1) L’Atlantique : un grand défi commercial
Deux grandes compagnies, la Hamburg Amerika Line et la Norddeutscher Lloyd s’efforcent de dominer le trafic. A la stupeur générale, les allemands ravissent à la Grande-Bretagne le fameux ruban bleu, le trophée accordé au bâtiment qui a effectué la traversée la plus rapide de l’Atlantique Nord. L’Angleterre entend relever le défi. Grâce à un prêt du gouvernement, la Cunard met en service, en 1906 et 1907, deux super-paquebots, le Mauretania et le Lusitania. La White Star, intégrée dans le trust de l’océan fondé par le financier J. Pierpont Morgan, entre à son tour en lice. A l’initiative de son directeur, Bruce Ismay, la vieille compagnie britannique entend mettre en service de 1911 à 1914 trois géants des mers, l’Olympic, le Titanic et le Gigantic qui sera rebaptisé Britannic. Le Titanic est mis en chantier le 31 juillet 1909, trois mois après l’Olympic. Il est lancé le 31 mai 1911 et achevé en mars de l’année suivante. Les essais sont rapidement menés. Ils durent moins de quarante-huit heures et le 3 avril, le paquebot arrive à Southampton, une innovation. La White Star délaisse, en effet, son port d’attache habituel, Liverpool, dont les installations manquent de grandes cales sèches et dont le port n’est accessible qu’à marée haute pour les bâtiments de gros tonnage.
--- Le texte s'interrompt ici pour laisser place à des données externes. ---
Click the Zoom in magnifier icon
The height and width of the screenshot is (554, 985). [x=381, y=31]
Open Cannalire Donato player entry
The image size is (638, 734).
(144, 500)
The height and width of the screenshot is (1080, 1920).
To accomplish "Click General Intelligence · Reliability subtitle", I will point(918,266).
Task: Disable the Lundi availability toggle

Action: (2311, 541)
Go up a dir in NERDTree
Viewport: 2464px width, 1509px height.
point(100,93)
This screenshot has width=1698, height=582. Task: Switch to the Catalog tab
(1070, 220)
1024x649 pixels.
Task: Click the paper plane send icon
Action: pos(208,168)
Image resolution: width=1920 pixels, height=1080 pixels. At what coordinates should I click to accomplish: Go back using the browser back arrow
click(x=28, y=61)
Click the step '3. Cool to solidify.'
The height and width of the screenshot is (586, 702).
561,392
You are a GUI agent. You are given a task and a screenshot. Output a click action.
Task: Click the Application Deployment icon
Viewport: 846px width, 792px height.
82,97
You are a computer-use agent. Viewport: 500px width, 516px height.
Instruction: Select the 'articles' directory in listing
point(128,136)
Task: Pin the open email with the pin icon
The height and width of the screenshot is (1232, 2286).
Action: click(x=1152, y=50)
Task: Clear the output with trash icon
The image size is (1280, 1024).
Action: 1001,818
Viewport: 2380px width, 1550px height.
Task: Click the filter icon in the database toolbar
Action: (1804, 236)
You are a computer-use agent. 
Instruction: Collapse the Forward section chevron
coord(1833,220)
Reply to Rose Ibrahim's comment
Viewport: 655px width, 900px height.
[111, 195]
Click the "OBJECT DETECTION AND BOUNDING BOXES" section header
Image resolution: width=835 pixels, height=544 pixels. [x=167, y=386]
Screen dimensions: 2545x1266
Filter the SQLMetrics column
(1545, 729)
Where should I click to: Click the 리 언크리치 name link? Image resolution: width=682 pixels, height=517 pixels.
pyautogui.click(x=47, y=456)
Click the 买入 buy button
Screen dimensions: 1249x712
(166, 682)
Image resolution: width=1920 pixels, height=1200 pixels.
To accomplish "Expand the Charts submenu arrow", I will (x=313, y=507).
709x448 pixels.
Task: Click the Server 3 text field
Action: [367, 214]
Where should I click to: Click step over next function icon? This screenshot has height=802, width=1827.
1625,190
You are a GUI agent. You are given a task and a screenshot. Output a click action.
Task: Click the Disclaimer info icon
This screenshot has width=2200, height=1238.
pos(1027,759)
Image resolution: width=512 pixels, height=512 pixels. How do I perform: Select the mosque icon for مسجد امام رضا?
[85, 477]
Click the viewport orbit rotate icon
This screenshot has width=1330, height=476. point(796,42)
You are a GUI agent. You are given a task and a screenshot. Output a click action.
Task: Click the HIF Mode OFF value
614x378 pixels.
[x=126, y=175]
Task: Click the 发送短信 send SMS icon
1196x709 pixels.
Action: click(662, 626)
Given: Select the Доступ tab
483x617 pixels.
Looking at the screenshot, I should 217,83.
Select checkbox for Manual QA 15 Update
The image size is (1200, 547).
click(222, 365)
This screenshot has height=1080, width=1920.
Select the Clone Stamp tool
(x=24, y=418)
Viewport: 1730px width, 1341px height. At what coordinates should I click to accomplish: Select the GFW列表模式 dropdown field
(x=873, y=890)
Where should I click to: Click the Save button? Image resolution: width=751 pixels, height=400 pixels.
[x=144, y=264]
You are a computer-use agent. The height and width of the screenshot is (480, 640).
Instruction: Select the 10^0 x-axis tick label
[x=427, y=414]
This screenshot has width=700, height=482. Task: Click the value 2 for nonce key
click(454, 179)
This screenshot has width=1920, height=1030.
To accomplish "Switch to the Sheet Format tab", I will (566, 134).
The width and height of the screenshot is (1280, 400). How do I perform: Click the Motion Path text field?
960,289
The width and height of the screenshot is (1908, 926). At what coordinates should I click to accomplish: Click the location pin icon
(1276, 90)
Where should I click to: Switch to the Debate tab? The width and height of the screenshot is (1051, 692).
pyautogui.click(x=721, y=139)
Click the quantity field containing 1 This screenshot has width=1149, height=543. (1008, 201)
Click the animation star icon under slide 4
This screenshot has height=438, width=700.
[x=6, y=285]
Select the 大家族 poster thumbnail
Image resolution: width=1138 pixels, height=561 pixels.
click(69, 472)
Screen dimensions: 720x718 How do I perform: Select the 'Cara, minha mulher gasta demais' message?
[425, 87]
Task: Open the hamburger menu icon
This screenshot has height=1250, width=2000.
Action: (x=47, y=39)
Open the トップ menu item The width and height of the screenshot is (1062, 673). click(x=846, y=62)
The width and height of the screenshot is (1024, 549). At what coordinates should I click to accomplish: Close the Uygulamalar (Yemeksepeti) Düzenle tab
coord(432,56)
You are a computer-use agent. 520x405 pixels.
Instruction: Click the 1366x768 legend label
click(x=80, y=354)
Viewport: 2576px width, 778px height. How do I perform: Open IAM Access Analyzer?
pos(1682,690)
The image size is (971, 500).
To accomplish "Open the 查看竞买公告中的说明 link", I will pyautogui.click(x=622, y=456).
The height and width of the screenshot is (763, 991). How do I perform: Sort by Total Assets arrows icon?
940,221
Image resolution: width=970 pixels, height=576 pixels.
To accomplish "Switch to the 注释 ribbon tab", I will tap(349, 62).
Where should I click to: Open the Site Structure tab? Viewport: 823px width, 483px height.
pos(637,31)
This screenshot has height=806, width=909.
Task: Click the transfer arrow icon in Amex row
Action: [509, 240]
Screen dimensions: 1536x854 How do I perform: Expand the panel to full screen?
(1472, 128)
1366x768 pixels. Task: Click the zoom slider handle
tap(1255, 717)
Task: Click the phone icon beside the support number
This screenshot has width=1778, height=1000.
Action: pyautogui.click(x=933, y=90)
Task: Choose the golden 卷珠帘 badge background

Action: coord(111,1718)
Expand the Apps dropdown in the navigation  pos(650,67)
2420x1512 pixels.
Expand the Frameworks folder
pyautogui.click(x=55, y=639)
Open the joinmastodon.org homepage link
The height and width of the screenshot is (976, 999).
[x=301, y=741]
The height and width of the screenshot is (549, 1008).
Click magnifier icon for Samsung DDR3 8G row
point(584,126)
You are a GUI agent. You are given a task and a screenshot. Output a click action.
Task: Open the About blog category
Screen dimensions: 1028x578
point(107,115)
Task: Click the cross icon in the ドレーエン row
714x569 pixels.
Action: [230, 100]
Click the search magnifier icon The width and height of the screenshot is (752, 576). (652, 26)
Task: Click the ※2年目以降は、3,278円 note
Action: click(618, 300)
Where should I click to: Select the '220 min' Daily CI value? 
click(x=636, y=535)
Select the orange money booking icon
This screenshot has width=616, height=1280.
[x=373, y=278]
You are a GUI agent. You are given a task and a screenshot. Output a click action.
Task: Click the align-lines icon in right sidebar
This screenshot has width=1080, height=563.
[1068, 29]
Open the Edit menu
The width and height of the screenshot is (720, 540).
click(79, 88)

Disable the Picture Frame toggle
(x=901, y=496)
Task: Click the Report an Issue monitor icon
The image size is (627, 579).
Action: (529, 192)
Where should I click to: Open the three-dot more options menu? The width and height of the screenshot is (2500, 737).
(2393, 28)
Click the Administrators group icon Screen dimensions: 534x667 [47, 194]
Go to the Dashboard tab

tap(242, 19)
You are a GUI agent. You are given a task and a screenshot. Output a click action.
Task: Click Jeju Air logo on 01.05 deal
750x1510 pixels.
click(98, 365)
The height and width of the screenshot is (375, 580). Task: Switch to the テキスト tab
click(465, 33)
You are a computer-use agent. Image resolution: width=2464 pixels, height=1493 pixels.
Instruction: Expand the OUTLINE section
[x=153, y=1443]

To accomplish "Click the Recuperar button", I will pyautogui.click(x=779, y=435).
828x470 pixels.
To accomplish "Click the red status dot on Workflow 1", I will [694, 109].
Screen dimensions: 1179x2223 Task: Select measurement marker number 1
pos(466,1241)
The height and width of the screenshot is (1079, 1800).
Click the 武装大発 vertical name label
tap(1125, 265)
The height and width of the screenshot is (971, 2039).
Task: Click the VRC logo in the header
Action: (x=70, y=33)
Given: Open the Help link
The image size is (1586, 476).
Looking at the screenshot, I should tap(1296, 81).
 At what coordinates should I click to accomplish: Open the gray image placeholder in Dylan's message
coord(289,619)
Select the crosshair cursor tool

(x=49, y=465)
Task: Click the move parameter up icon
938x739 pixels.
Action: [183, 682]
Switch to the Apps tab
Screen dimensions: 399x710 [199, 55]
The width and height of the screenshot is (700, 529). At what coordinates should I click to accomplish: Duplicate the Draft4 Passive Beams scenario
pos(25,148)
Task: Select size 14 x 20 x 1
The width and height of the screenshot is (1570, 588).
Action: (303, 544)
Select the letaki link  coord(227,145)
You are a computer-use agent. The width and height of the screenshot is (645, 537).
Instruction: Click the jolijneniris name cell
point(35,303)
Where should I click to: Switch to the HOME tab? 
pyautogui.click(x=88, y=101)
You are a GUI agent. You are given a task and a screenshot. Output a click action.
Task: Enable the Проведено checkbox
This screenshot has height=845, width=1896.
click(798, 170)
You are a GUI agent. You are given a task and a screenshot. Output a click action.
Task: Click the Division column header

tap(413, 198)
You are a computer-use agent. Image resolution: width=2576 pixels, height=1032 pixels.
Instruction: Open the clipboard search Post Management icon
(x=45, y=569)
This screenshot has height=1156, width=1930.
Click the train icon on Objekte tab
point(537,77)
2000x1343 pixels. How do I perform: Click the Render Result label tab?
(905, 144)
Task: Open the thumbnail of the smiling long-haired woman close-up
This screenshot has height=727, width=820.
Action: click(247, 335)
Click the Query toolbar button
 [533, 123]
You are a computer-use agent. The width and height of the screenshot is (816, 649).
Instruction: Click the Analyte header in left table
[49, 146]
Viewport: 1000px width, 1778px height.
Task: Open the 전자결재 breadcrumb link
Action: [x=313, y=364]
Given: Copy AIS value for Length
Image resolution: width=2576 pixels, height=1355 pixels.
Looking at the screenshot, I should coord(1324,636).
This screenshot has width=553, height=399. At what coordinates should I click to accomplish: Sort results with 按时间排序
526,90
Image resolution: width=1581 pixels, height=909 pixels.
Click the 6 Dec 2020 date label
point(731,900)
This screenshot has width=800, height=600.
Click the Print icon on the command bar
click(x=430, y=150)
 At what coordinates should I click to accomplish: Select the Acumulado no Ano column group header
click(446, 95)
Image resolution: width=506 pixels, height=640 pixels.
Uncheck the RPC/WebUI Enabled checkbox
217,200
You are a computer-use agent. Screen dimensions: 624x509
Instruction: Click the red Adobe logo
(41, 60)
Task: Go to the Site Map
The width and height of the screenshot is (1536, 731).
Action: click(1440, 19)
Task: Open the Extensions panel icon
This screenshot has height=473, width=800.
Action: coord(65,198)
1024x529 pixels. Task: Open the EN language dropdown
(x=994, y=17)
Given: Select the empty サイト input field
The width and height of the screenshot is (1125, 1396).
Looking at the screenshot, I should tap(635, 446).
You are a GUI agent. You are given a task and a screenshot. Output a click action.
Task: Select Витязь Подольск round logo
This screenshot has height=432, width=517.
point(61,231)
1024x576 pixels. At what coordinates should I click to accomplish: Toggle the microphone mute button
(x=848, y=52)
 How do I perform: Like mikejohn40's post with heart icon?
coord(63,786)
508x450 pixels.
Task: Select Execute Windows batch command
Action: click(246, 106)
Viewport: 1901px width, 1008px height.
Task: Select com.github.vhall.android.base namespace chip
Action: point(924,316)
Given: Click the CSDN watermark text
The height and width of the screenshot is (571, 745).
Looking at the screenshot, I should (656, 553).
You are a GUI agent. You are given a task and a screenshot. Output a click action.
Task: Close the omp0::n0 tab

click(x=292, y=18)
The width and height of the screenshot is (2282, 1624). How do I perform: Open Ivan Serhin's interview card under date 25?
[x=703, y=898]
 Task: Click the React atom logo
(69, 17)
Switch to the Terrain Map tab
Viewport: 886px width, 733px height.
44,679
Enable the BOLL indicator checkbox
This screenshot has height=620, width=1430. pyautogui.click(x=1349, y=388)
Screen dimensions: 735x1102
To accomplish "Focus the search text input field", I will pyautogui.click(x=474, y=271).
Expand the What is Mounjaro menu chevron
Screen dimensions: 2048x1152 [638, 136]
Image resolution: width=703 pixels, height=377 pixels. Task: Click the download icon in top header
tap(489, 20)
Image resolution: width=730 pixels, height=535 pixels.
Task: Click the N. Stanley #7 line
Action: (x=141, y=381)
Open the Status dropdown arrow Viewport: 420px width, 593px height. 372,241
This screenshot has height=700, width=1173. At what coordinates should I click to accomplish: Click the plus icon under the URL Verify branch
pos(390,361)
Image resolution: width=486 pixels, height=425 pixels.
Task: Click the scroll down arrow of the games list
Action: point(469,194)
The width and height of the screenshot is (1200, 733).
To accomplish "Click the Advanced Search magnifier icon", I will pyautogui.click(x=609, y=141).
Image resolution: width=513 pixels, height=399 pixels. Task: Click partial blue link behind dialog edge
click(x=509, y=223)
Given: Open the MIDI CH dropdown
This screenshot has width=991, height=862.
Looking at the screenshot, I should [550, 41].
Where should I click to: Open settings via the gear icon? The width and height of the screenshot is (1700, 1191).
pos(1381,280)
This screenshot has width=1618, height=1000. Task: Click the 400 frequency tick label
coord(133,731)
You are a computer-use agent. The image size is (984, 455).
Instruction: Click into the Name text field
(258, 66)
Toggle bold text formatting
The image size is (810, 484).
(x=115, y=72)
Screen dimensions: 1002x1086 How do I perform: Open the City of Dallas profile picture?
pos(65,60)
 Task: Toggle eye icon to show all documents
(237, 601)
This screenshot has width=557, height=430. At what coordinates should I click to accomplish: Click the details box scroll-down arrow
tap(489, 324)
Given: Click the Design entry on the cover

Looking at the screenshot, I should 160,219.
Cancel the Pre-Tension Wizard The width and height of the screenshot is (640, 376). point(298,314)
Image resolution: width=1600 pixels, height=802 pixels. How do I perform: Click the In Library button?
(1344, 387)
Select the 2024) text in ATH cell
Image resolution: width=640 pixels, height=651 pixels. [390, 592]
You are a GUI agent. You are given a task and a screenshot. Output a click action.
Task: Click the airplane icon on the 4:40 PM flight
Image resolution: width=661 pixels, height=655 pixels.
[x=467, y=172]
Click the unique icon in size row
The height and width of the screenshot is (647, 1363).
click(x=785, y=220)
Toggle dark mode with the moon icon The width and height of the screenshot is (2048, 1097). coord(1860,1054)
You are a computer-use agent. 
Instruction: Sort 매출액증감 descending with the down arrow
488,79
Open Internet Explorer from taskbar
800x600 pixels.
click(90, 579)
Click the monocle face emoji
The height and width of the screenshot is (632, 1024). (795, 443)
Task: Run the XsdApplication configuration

2)De nombreuses innovations techniques
Construis sur les plans, du jeune ingénieur Thomas Andrews, l’Olympic et le Titanic apparaissent comme d’indiscutables réussites. Le système de navigation est à l’avant-garde des techniques de l’époque : compas, barre, table traçante, loch. Le Titanic dispose d’un appareil de détection acoustique d’obstacles immergés. Le Titanic, comme l’Olympic, dispose encore d’une installation TSF type Marconi de grande puissance, située sur le pont des embarcations bâbord, à la suite des chambres des officiers. L’installation téléphonique est encore une des plus modernes de l’époque. Le système est double. Il comporte d’abord « un central navigation ». La passerelle est ainsi reliée à la plage avant, au nid de pie, à la salle des machines et au compartiment arrière. Le mécanicien-chef peut encore entrer en liaison avec la salle des machines et avec chacune des six chaufferies situées dans des compartiments étanches. Quant au système intérieur d’une capacité de 50 lignes, il permet aux cabines de luxe d’entrer en communication avec les différents offices, le bar, le restaurant. La silhouette du Titanic a été particulièrement soignée. Les superstructures limitées à trois étages apparaissent équilibrées et n’écrasent pas l’ensemble du navire. Contrairement à la tradition, la White Star renonce aux deux cheminées traditionnelles au profit de quatre dont la dernière sert uniquement à la ventilation.
3)Un capitaine heureux
Pour son premier voyage, le Titanic bénéficie d’un équipage trié sur le volet. Tous les officiers de pont bénéficient d’une solide expérience. Le mécanicien en chef est, lui aussi, un homme de forte expérience. Il est épaulé par 7 officiers mécaniciens seniors et 17 assistants. Quant à l’équipage, il comprend 894 personnes affectées au « service de l’alimentation », stewards, serveurs, cuisiniers. Ils ont été prélevés sur différents bâtiments de la White Star et beaucoup ont servi sur l’Olympic. L’équipage compte aussi 425 mécaniciens et chauffeurs. Quant au commandant du Titanic, le capitaine Smith, âgé de soixante-deux ans, il fait figure de patriarche de la mer. Vétéran de la marine à voile, il a fait toute sa carrière au service de la White Star. Dix-sept navires ont été sous ses ordres, depuis le cargo Cedric jusqu’à l’Olympic. Il passe pour le commandant le plus expérimenté de l’Atlantique Nord. C’est devenu une tradition de lui confier la direction des bâtiments les plus récents lors de leur voyage inaugural. Smith passe pour un homme heureux. Alors commandant sur l’Olympic, il n’a pu éviter, le 20 septembre 1911, un abordage avec le croiseur léger Hawke. A la veille du départ de Southampton, le commandant semble parfaitement confiant. Ce voyage est le dernier de sa carrière et il compte prendre sa retraite dans son petit cottage de la campagne anglaise.